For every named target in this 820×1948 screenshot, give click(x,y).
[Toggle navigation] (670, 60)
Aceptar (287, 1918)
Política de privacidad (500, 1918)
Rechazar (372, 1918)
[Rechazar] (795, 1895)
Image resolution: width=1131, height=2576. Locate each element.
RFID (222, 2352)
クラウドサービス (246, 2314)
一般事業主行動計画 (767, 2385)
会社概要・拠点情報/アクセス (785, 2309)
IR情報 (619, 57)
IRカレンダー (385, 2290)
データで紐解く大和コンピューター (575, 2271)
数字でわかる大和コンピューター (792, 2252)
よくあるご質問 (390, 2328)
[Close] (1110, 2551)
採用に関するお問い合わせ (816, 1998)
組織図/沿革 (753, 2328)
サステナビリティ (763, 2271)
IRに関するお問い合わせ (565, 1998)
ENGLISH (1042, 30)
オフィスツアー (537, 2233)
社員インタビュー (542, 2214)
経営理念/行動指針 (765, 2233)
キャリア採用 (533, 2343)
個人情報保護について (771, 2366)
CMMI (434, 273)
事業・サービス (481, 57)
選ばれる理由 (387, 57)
+---+
- DIRECTIONS FOR THIS TASK
Nothing may be left out or altered: reproduce the complete listing.

- RESULT OF THIS EXERCISE
For every named target in this 820×1948 screenshot, give click(x,y).
[Toggle navigation] (670, 60)
Aceptar (287, 1918)
Política de privacidad (500, 1918)
Rechazar (372, 1918)
[Rechazar] (795, 1895)
Image resolution: width=1131, height=2576. Locate each element.
RFID (222, 2352)
クラウドサービス (246, 2314)
一般事業主行動計画 (767, 2385)
会社概要・拠点情報/アクセス (785, 2309)
IR情報 (619, 57)
IRカレンダー (385, 2290)
データで紐解く大和コンピューター (575, 2271)
数字でわかる大和コンピューター (792, 2252)
よくあるご質問 (390, 2328)
[Close] (1110, 2551)
採用に関するお問い合わせ (816, 1998)
組織図/沿革 (753, 2328)
サステナビリティ (763, 2271)
IRに関するお問い合わせ (565, 1998)
ENGLISH (1042, 30)
オフィスツアー (537, 2233)
社員インタビュー (542, 2214)
経営理念/行動指針 (765, 2233)
キャリア採用 (533, 2343)
個人情報保護について (771, 2366)
CMMI (434, 273)
事業・サービス (481, 57)
選ばれる理由 (387, 57)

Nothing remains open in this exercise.